J’ai choisi aussi le mot responsabilité, car elle est essentielle, encore plus de nos jours. Je me souviens, dans les jours qui ont suivi les attentats du 11 septembre, avoir pris en photo un homme qui avait imprimé le Coran sur du papier toilette. Je ne travaillais pas encore à l’AFP. Un débat s’était engagé avec mes collègues sur le fait de publier ou non ces images. Est-ce qu’elles mettraient la vie de cet homme en danger ? La décision de ne pas les diffuser a été prise car elles ne contenaient pas une information essentielle au regard des risques encourus. Personne ne se soucierait du sujet s’il n’y avait pas de photo. En revanche une photo peut complètement changer la donne.
L’honnêteté me paraît aussi indispensable. Il faut faire preuve de transparence sur la manière dont les photos vont être distribuées. Par exemple lorsque l’on fait des portraits d’enfants masqués à l’école. Même si les parents ont autorisé ces images je prend toujours le temps de discuter avec les enseignants en amont. Je leur explique clairement de quelle manière les photos sont utilisées mais je leur dit aussi que je ne peux pas le garantir à 100%. Parler aux personnes impliquées et s’assurer qu’elles comprennent ce qui est en jeu me paraît très important.
Etre une femme dans ce milieu, cela change quelque chose ?
Etre une femme n’a pas eu d’impact sur mon travail. Ce qui compte au fond c’est de savoir qui a la meilleure photo. Ce qui compte, c’est le résultat. Je n’ai jamais eu de problèmes avec les hommes. Il arrive même qu’ils soient plus aimables avec moi, qu’ils me proposent de porter mon matériel (rires...).
------------------------
# Tâches à réaliser
1. Traduisez en anglais la phrase suivante de l'extrait : « L’honnêteté me paraît aussi indispensable. »
2. Recopiez l'extrait depuis « Etre une femme dans » jusqu'à « mon matériel (rires...). » inclus.
3. D'après l'extrait, avec qui la personne interrogée prend-elle toujours le temps de discuter avant de photographier des enfants masqués à l'école ?

Enregistrements du jeu de données:
------------------------
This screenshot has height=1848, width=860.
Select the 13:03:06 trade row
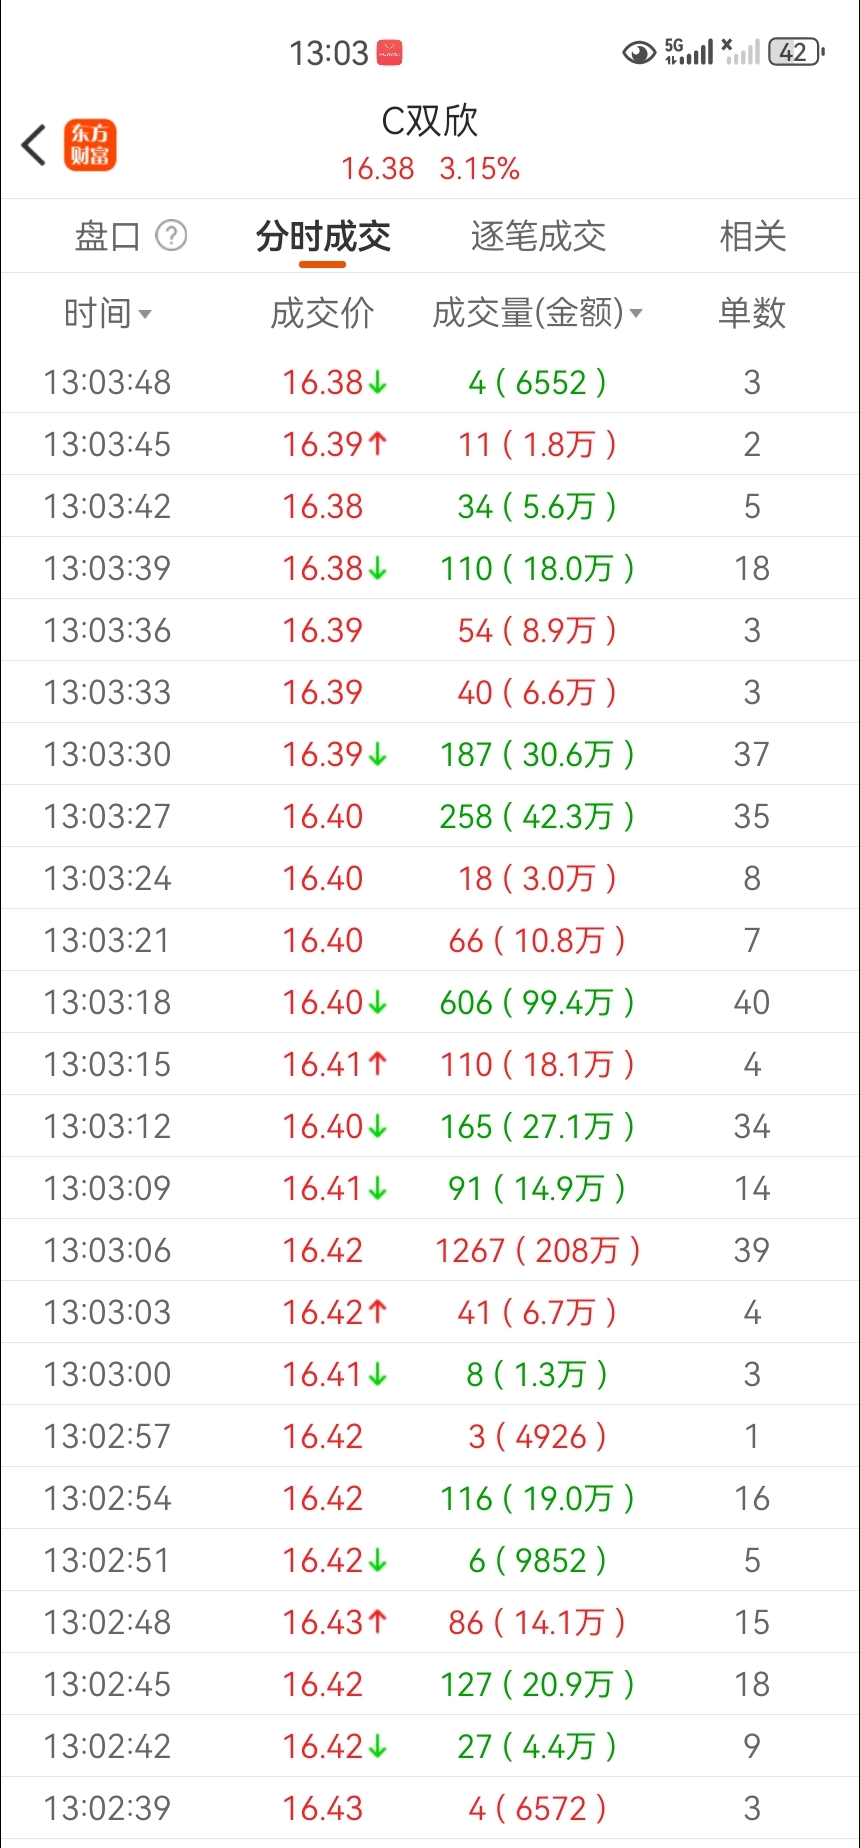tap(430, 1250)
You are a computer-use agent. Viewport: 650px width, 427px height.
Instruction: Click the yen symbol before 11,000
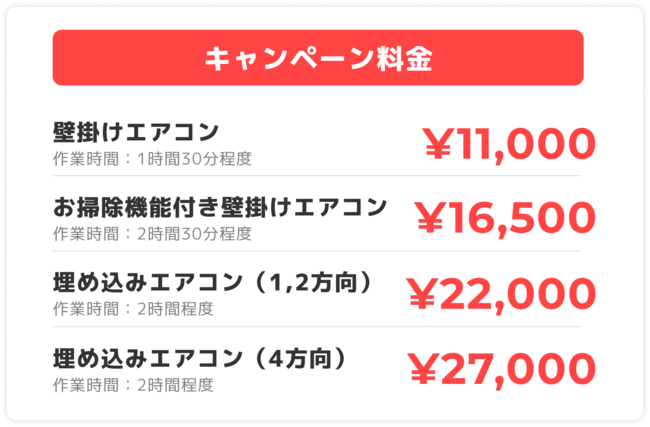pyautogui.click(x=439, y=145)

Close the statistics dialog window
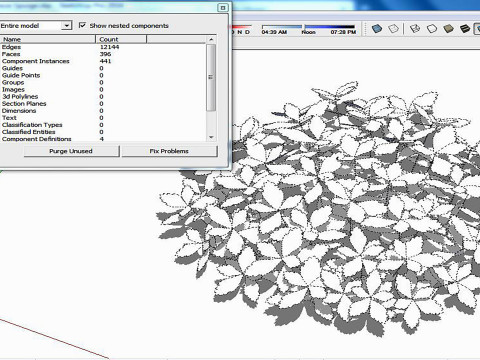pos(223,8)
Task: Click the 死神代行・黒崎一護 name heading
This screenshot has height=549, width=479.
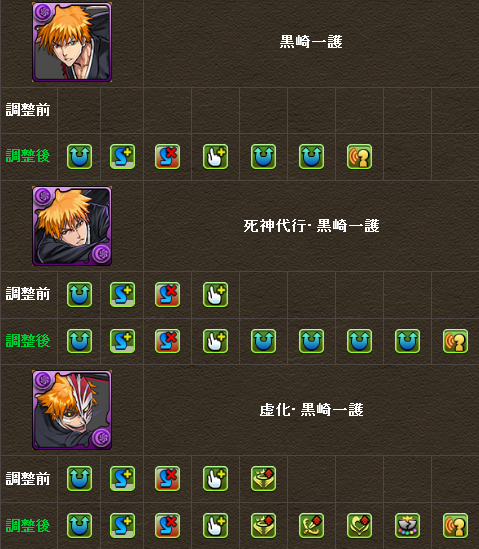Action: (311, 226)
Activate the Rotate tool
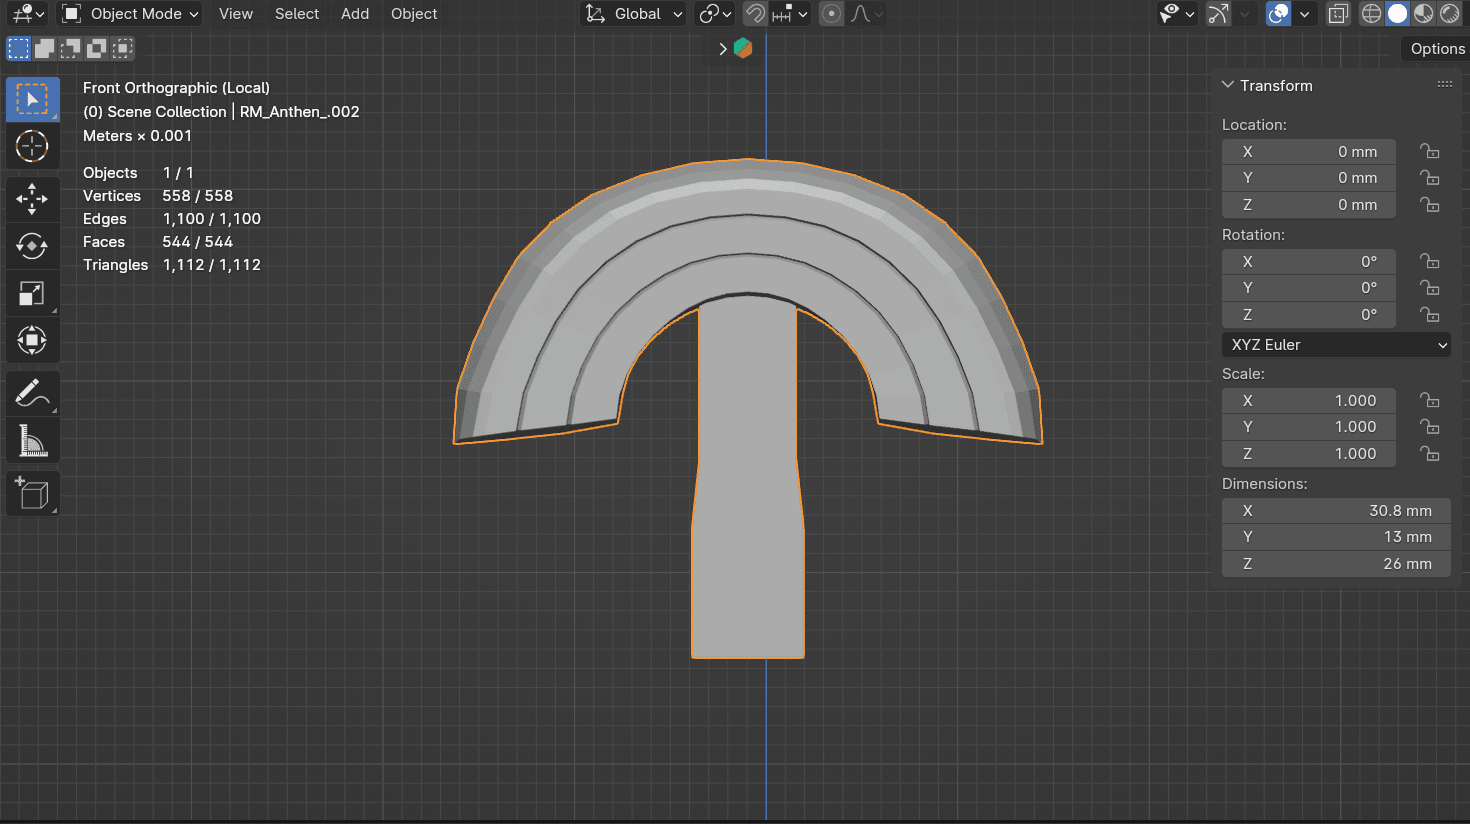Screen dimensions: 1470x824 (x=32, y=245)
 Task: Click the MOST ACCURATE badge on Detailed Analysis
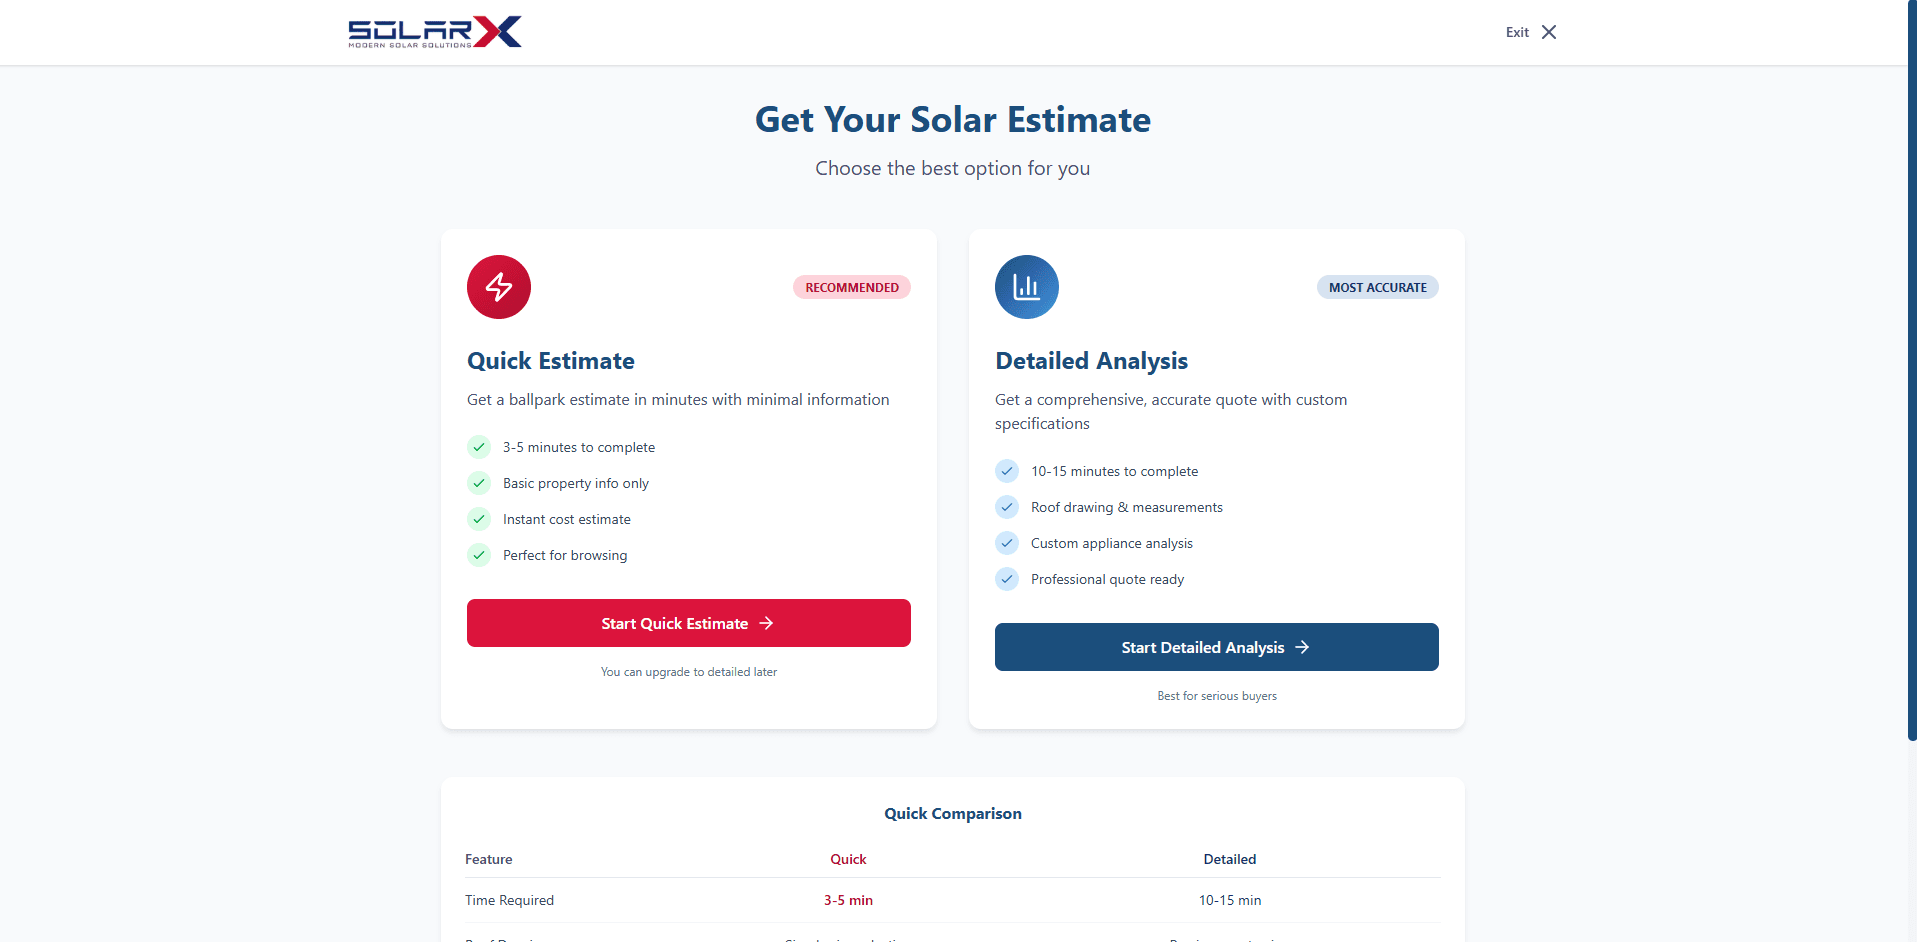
------------------------
# Solutions par tâche
1. Honesty also seems essential to me.

2.
Etre une femme dans ce milieu, cela change quelque chose ?
Etre une femme n’a pas eu d’impact sur mon travail. Ce qui compte au fond c’est de savoir qui a la meilleure photo. Ce qui compte, c’est le résultat. Je n’ai jamais eu de problèmes avec les hommes. Il arrive même qu’ils soient plus aimables avec moi, qu’ils me proposent de porter mon matériel (rires...).

3. Avec les enseignants.